Electriq Power, a residential energy storage startup, just closed $3 million more in an equity round from a number of unidentified angel investors. This follows a seed round in 2018, which raised $6 million in financing from GreenSoil Building Innovation Fund and others, according to Crunchbase.
Electriq builds energy storage and management hardware for homes and small businesses. The company’s smallest modular product is an integrated 13.4 kWh system.
The San Leandro, California-based startup is expanding its battery options to include the safer lithium iron phosphate chemistry, according to a release, which adds that the company “was also recently approved for UL9540 system level storage certification in three factories: two in the U.S. and one in China.
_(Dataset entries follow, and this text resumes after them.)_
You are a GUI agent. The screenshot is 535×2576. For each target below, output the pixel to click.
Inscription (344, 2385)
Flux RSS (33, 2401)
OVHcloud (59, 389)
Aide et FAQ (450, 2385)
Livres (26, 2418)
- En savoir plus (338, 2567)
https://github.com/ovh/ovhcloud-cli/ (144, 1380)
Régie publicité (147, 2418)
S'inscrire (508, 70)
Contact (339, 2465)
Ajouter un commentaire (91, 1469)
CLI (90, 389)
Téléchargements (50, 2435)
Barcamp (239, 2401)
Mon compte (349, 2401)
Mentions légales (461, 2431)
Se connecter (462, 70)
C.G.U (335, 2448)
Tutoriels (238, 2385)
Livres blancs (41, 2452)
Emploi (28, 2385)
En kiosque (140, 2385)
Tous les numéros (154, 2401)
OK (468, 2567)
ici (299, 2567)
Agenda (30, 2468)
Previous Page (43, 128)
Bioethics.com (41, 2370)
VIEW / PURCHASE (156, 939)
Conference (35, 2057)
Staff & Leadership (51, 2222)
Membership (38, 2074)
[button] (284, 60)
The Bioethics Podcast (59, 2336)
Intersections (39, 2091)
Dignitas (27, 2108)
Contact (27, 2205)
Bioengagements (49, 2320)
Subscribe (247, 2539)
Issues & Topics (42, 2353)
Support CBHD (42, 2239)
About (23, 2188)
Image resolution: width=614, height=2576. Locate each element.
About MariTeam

This certification paves the way for system sales in every market throughout the U.S.”
The Electriq system includes a battery, hybrid battery/solar inverter, home energy management system, and an energy meter for home back-up and energy management.
Frank Magnotti, CEO of the startup, said, “Interest in our solutions has risen steeply as more people work from home and see the necessity of resilient home power.” Long ago, Magnotti co-founded Comverge, a demand response pioneer and one of the earlier VC-funded greentech firms.
Here are some of the competitors in the residential energy storage fray.
- Panasonic’s residential energy storage systems are available in an AC-coupled and a DC-coupled version.
- Yotta Energy’s distributed batteries mount under solar modules.
- Tesla‘s Powerwall
- LG Chem’s Resu
- SolPad gave pv magazine an update on its distributed storage and solar product.
- KiloVault’s 7.5-kW-hr wall-mount energy storage unit for residential and commercial applications is based on a lithium iron phosphate (LiFePO4) battery chemistry. The 7.5 kw-hr unit sells for $4,995 at the Alternative Energy Store and weighs 207 pounds.
- NeoVolta’s 24 kw-hr residential storage entry, according to the CEO, has met the Tesla price, while giving better performance — he quoted the company’s 8.4 kW unit at $18,500 fully installed.